Market support for Hong Kong's latest renminbi-denominated bond, issued on 6 July by US-based construction equipment and engine manufacturer Caterpillar, bodes well for plans to widen the range of renminbi-denominated (CNH) offerings in the special administrative region.
Caterpillar’s two-year bond was priced at 1.35% and raised CNH2.3 billion for the firm.
“This bond came at a good level in terms of CNH value, and if you swap this back into dollars it gives you a nice return for an international issuer,” said one head of bond trading at a global broker, towards the end of the trading day.
“I would assume a lot of international accounts came into this.”
According to the Hong Kong Monetary Authority (HKMA), 2011 CNH bond issuance had already reached 76% of last year's total by the end of May 2011, with 28 issuers raising CNH28 billion in Hong Kong. In 2010, 16 yuan bond issuers raised CNH 36 billion. The Asian Development Bank's CNH1.2 billion deal issued last October was the first publicly-listed bond to be traded and settled in renminbi, and four other organisations have since listed their CNH debt with the Hong Kong Exchange and Clearing (HKEx).
Having already facilitated a CNH-denominated IPO by the Hui Xian Real Estate Investment Trust (REIT) in April, the exchange is keen to further expand its range of renminbi products in expectation of more intense competition with mainland exchanges in the near term.
HKEx is informally consulting with market participants as it develops the infrastructure needed to support new CNH-denominated right issues and has been holding discussions on new models that would satisfy the demand for investible renminbi-based products.
According to broker Deutsche Bank, the renminbi deposit base in Hong Kong as of May 2011 stood at CNH550 billion (US$85 billion).
“The deposit base, earning a low interest rate, is looking for assets to invest in,” says Vishal Goenka, head of local currency credit trading for Asia, at Deutsche Bank. “That’s why we have seen a raft of CNH-denominated funds launched by asset managers in Hong Kong and Singapore. The value of bonds issued in CNH as of December were about CNH60 billion (US$9.27 billion) and have now grown to CNH150 billion (US$23.1 billion).”
International investors, such as global asset managers, have also moved into the market he says.

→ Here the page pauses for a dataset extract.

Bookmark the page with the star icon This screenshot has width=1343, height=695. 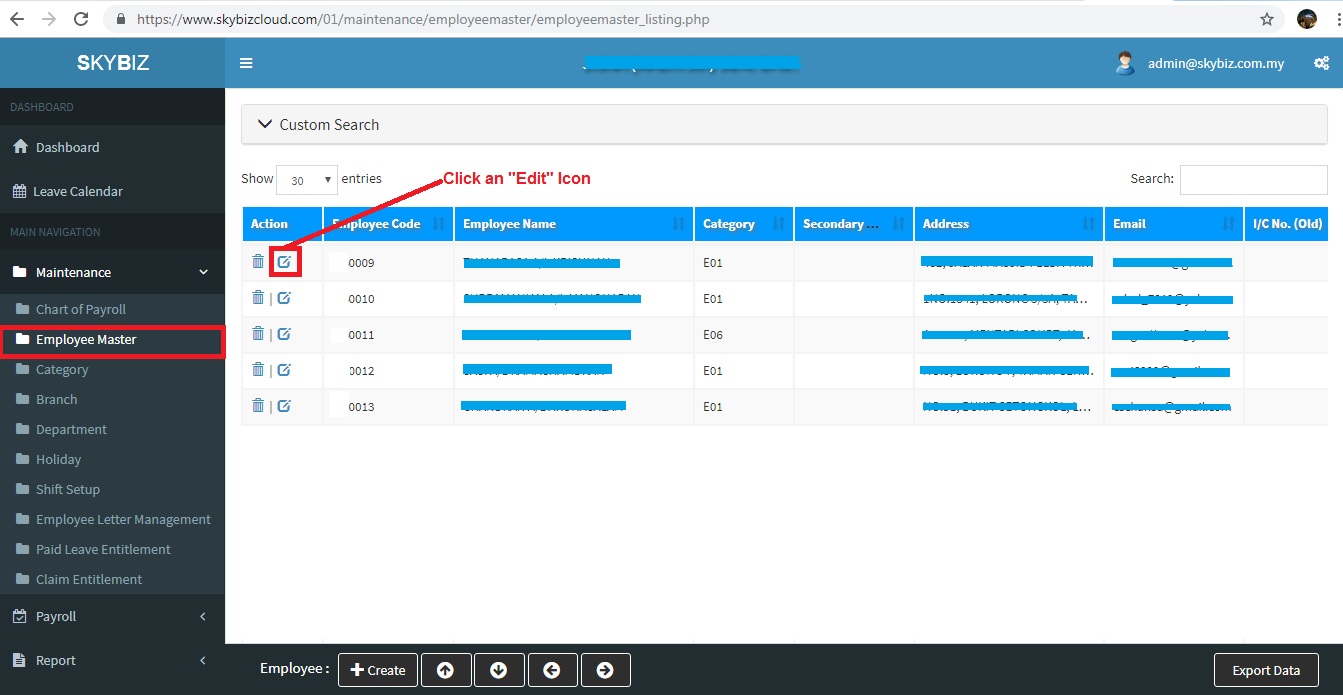click(1267, 19)
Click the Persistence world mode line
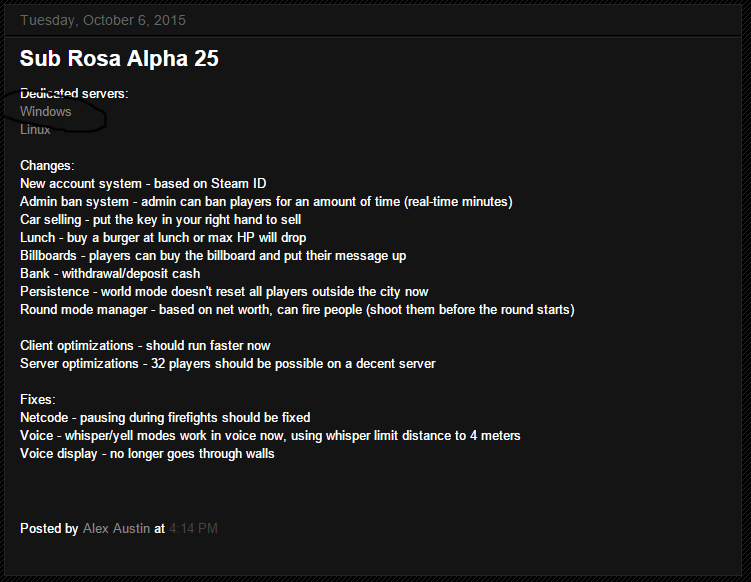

“They are looking for a higher return through the perceived FX appreciation. And for emerging markets in Asia, this is the only free capital flow market – markets in India or China are controlled and there are withholding tax issues,” explained Goenka. “We are bullish and expect the bond market to grow to RMB250 billion by the end of the year.”
With the size of the deposit base outstripping the value of investible assets by some margin, the sell-side are keen to offer products that promise better returns than savings accounts. Sources at HKEx suggest that as well as RMB-denominated IPOs there could also be dual-currency listings with a portion in Hong Kong dollars and the rest in renminbi. Some existing issuers may also issue in CNH in future.
The two IPO schemes that HKEx is currently considering, the ”single tranche, single counter' and ”dual tranche, dual counter' models will both support investment from firms that have limited access to CNH.
Shares issued under the single tranche offer will make use of a Trade Support Facility (TSF), due to become operational in the second half of the year. The TSF will provide firms with access to renminbi for the purpose of investment on an ”HKD in, HKD out' model, meaning that HKD can be put into support investment in CNH-denominated equities via the TSF, but the conversion is reversed upon sale of the assets, and all returns will also be provided in HKD.
The ”dual tranche' model will work in a similar manner to a dual-IPO structure, with the tranches essentially working as parallel IPOs, with the offer price of the two tranches being equal, subject to currency conversion, and with the issuer able to reallocate shares between the two tranches dependent upon demand. The exchange supports convertibility between the two tranches of shares but as the market is at an early stage the first few IPOs are expected to be non-convertible for a short period.
Trading in shares of both tranches would be cleared and settled separately under HKEx's Central Clearing and Settlement System (CCASS).
The ability to support a range of equity models on HKEx offers real potential for buy-side firms seeking to get exposure to renminbi assets said George Molina, director of Asian trading at emerging market specialist buy-side firm Franklin Templeton.
“From a trading view we believe this is positive for the market and Hong Kong as demand for RMB product has been overwhelming as of late and gives investors access to new products in the market place with exposure to the RMB,” he said.
“As the [CNH] market grows you can expect to see equity issuance and CNH loans coming along, so the asset classes will be expanded,” said Goenka. “In the future we will see more and more CNH issuers, across all assets, that will be non-Chinese. Not only western European and American but from high-yielding countries as well, such as Indonesia, India or Brazil.”